La falta de recursos económicos de Rusia provocó la decisión de poner fin a todo un símbolo de la carrera por la conquista del espacio que durante años protagonizaron rusos y norteamericanos. No ha sido la de la MIR una existencia libre de graves incidentes. Tanto es así que los fallos de los ordenadores, de la orientación de los paneles solares, las colisiones e incluso un incendio a bordo hicieron pensar en una completa incapacidad de los rusos para controlar ese complejo situado a miles de kilómetros de la Tierra.

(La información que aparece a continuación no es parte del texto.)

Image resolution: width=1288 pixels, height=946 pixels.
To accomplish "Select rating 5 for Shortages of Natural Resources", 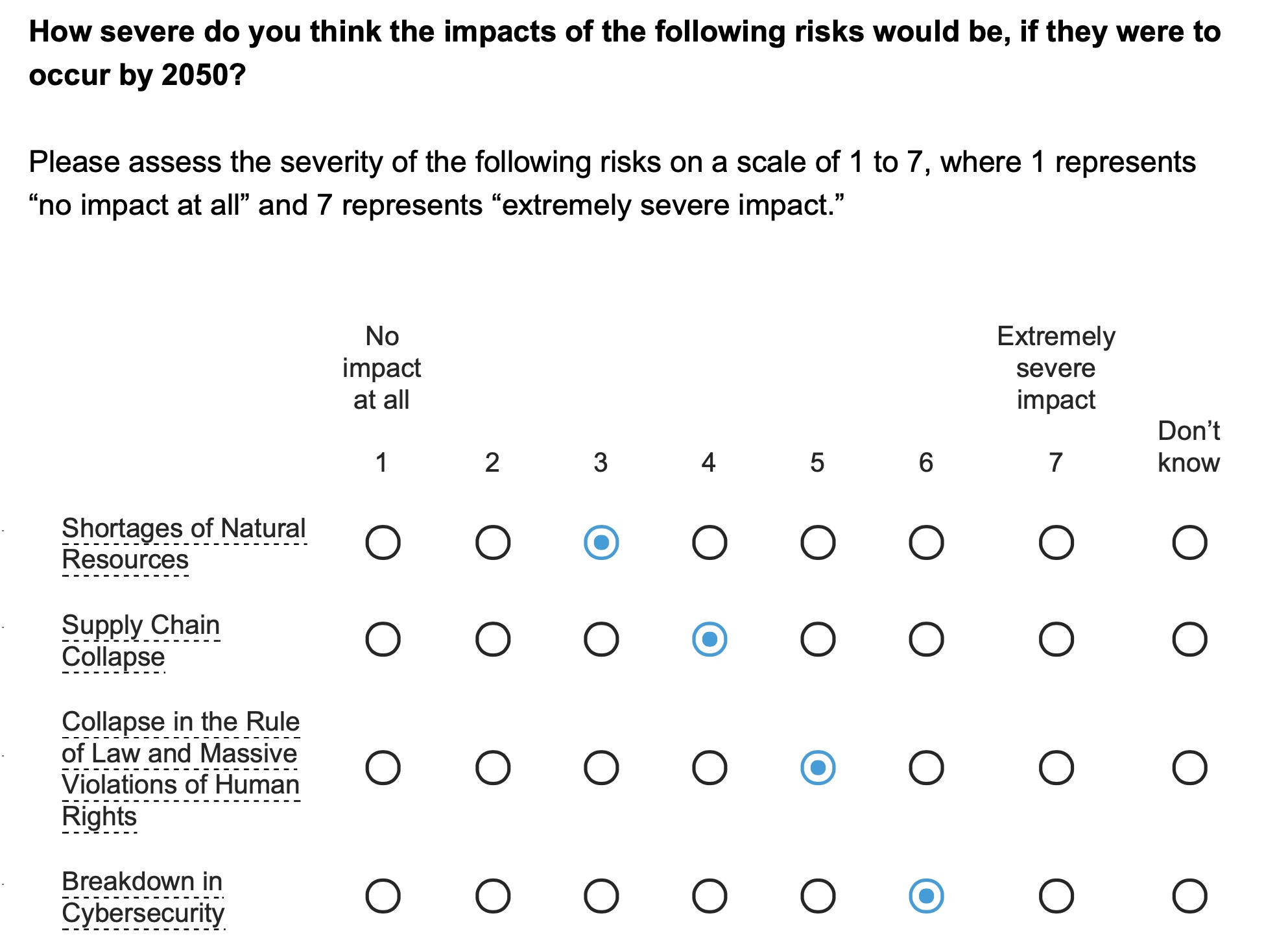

Pero no todo han sido sustos y la experiencia de la estación soviética ha sido fundamental para que podamos comprender el comportamiento biológico de los seres vivos y, especialmente, de los humanos en condiciones de muy baja gravedad durante períodos prolongados o la física de los fluídos en esas condiciones, por poner sólo dos ejemplos. Fue, también, el observatorio astronómico más avanzado de la humanidad. Además, ha sido fundamental en aplicaciones o elementos que después han revertido en la vida cotidiana en el planeta (papel de aluminio, alimentos deshidratados, etc...).

Y, evidentemente, sin la experiencia que nos ha reportado, jamás hubiera sido posible la construcción de su sustituta, la Estación Espacial Internacional.

Pese a los temores, la caída programada de la MIR siguió el curso previsto, sin incidentes ni desviaciones. Los rusos supieron poner fin a su estandarte espacial con dignidad.